Frustrated Lewis pair
In chemistry, a frustrated Lewis pair (FLP) is a compound or mixture containing a Lewis acid and a Lewis base that, because of steric hindrance, cannot combine to form a classical adduct. Many kinds of FLP's have been devised, and many simple substrates exhibit activation.
The discovery that some FLPs split H2 triggered a rapid growth of research into FLP's. Because of their "unquenched" reactivity, such systems are reactive toward substrates that can undergo heterolysis. For example, many FLP's split hydrogen molecule. Thus, a mixture of tricyclohexylphosphine (PCy3) and tris(pentafluorophenyl)borane reacts with hydrogen to give the respective phosphonium and borate ions:
- PCy3 + B(C6F5)3 + H2 → [HPCy3]+[HB(C6F5)3]−
This reactivity suggests that FLP's are potentially useful for hydrogenation reactions.
Small Molecule Activation
Frustrated Lewis pairs can activate many small molecules, which can undergo heterolysis or are subject to polarization. The activation (i.e. reaction of) "small molecule" is an area of interest owing to the abundance of many small molecules. There is, for example, interest in use of N2 and O2 in the direct formation of C-N and C-O bonds. It also enables the utilization of environmentally damaging CO2 and CH4.

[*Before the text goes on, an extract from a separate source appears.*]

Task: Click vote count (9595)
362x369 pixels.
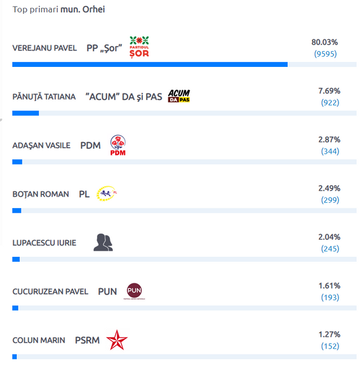Action: click(325, 54)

The activation H2 using FLPs was first reported in 2006. The hydrogen adduct of the original FLP, a phosphonium-borate salt, is prepared by combining a phenylene bridged phosphinoborane and dihydrogen. The salt, which is colorless, is stable in the presence of air and moisture. It releases molecular H2 when heated above 100 °C.

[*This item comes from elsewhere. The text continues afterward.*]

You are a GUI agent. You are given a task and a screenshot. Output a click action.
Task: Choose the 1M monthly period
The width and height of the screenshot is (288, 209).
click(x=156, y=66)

Along with H2 Some FLPs react with CO2. Specifically carbon dioxide fixation was demonstrated using P(tBu)3 which attacks the electronegative carbon and the Lewis acid B(C6F5)3 which accepts an electron pair from an oxygen atom:
P(t-Bu)3 + B(C6F5)3 + CO2 → (t-Bu)3P+C(O)OB−(C6F5)3
The reaction is also reversible: the initially observed solid precipitate is stable up to 80 °C.

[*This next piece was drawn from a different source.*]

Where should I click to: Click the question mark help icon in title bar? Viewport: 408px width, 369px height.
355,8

Other small molecule substrates
FLPs are also reactive toward many unsaturated substrates. One example is ethylene:
- PCy3 + B(C6F5)3 + C2H4 → Cy3P+CH2CH2B−(C6F5)3
For acid-base pairs to behave both nucleophilically and electrophilically at the same time offers a method for the ring-opening of cyclic ethers such as THF, 2,5-dihydrofuran, coumaran, and dioxane.
Use in catalysis
Reduction of imines and nitriles to give primary and secondary amines traditionally is effected by metal hydride reagents, e.g. lithium aluminium hydride and sodium cyanoborohydride. Hydrogenations of these unsaturated substrates can be effected by metal-catalyzed reactions. Metal-free catalytic hydrogenation was carried out using the phosphonium borate catalyst (R2PH)(C6F4)BH(C6F5)2 (R = 2,4,6-Me3C6H2) 1.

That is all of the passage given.